Figure 5.

The DNase I footprinting analysis of PnpR (A) or PnpM (B) binding to PpnpC with PNP or without PNP. An amount of 0.03 μM probe PpnpC covering the entire intergenic region of pnpC was incubated with 2.0 μM PnpM in the EMSA buffer with or without PNP (0.3 mM). The intergenic fragment was labeled with 6-carboxyfluorescein (FAM) dye, incubated with 2.0 μM PnpM (blue line) or without PnpM (red line). The region protected without PNP by PnpM from DNase I cleavage are indicated with a black dotted box. The extended protected region with PNP are indicated with a green dotted box. PnpR with PpnpC and PNP was treated in the same way of PnpM. The organizations of upstream regions of pnpCDEFG (C) and pnpA1M (D) operons.

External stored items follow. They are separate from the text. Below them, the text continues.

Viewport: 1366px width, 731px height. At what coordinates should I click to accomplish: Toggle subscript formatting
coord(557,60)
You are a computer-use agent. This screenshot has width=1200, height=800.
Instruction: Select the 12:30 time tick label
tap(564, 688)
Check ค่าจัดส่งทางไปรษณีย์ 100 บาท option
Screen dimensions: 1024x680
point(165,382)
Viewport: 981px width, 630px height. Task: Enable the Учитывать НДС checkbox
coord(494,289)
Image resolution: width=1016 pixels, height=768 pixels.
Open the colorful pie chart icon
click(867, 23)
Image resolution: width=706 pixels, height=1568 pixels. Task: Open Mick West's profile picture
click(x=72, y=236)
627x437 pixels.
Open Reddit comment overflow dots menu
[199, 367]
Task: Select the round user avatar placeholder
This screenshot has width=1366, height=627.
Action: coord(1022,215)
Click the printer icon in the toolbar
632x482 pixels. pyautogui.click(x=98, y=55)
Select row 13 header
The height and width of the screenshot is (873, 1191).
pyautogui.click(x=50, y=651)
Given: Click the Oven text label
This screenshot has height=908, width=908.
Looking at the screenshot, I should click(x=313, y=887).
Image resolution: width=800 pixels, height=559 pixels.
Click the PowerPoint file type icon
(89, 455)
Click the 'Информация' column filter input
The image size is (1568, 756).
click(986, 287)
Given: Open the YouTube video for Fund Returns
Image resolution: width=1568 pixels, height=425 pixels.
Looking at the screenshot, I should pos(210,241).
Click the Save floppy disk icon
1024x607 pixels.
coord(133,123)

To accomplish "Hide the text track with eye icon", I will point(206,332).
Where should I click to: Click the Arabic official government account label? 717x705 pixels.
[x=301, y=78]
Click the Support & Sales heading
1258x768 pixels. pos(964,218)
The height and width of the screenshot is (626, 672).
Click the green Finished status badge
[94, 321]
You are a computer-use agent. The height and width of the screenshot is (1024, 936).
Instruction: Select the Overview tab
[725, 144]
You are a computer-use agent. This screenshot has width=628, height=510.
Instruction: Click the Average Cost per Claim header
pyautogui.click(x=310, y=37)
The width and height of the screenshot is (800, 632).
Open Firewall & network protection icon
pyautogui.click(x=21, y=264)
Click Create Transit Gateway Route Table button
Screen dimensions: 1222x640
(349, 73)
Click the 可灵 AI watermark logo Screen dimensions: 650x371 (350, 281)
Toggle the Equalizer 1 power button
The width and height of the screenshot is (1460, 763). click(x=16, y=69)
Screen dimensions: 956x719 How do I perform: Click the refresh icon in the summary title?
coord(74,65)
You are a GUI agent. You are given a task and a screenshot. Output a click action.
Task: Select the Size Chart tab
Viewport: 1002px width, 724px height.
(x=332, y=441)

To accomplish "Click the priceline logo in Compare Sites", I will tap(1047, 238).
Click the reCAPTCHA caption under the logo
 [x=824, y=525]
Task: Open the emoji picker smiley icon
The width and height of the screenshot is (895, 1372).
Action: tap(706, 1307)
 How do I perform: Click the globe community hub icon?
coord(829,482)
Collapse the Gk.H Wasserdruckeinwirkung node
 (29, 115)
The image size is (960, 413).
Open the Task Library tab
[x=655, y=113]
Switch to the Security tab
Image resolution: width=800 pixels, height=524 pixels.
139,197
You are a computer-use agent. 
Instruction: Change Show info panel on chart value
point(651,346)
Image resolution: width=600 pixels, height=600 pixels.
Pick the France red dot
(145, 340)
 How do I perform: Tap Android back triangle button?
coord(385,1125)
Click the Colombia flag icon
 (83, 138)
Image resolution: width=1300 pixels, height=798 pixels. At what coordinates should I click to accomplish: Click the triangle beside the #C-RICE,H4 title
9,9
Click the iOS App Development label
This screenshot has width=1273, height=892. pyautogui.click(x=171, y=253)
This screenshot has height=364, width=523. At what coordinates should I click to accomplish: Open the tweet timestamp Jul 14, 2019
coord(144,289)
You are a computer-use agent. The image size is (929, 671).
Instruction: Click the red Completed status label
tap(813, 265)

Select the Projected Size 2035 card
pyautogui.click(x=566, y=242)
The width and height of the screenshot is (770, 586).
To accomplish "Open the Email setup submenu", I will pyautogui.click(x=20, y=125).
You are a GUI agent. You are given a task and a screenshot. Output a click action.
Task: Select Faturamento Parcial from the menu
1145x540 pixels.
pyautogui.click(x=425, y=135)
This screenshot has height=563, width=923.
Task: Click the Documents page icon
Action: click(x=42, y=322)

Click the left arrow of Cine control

The putative -10 boxes and -35 boxes are underlined and in italics. Start codon ATG and TSSs are in red. TSSs are denoted by arrow and +1, and the direction of arrow stands for the direction of gene transcription. The putative regulatory binding sites (RBSs) GTT-N₁₁-AAC are boxed. The promoter regions of pnpCDEFG protected from DNase I digestion by PnpM without and with PNP. The protected region is 27 bp by PnpM or PnpR without PNP. When PNP was present, a region of 11 bp of the protection region was increased by PnpM, while a region of 12 bp by PnpR.